Patricia Gonsalves pushed her laptop away to lean her head on the poetry volumes that lay stacked near her elbow. A wave of nausea assailed her for a moment. She kept her head steady till it passed. Instead of the anthology she was compiling of twenty contemporary poets on the theme, ‘Life and loves’, she had been thinking more of death.
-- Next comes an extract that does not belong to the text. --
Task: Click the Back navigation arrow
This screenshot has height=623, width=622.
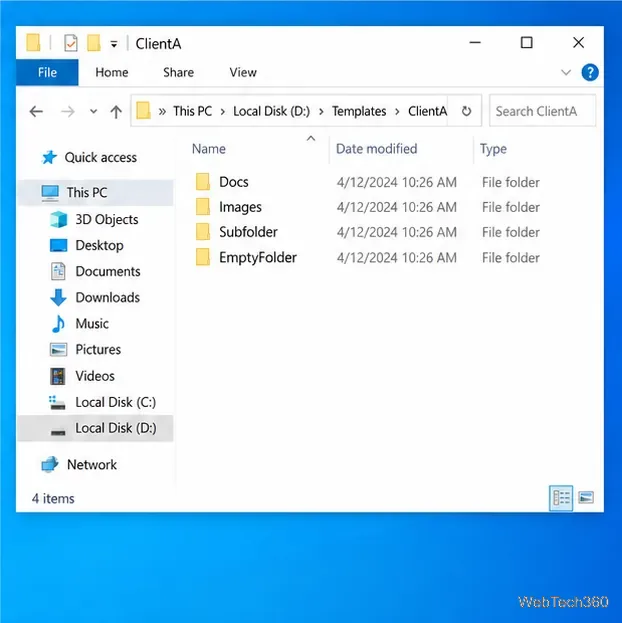Action: [x=36, y=112]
Her impressions were hallucinatory: waking from deep sleep by someone tapping her on her forehead – someone, whom she sensed, even through a fuzzed brain, was not there; dreams of crossing over a mountain pass, passing through a dark tunnel; a shadow lurking in the stairway; a sudden invisible hand shake.

 

What soothed Patricia was not Dylan Thomas who raged against death but Mary Elizabeth Frye: ‘Do not stand at my grave and weep/ I am not there.......‘ She sighed, murmured: ‘I am the sun on ripened grain, I am the gentle autumn rain…’ She, Patricia Gonsalves whose acerbic tongue had brought her students to their knees…and to their senses…. she who could set on track a student’s life with her insight and her sharpness…. now wished for herself just peace and rest, just peace and… ’I am the swift uplifting rush of quiet birds in circled flight….’

 

She turned her head carefully to listen to the noise coming from the window sill. Her frayed flowered curtain ballooned into her eighth-floor apartment with the strong sea breeze. It was a parrot. On coming closer, she saw it fluff out its wings and pull its head down into its feathers. Its eyes were weepy. It stood unmoving, its left-wing dangling. Above the hurt feather was a streak of fresh blood.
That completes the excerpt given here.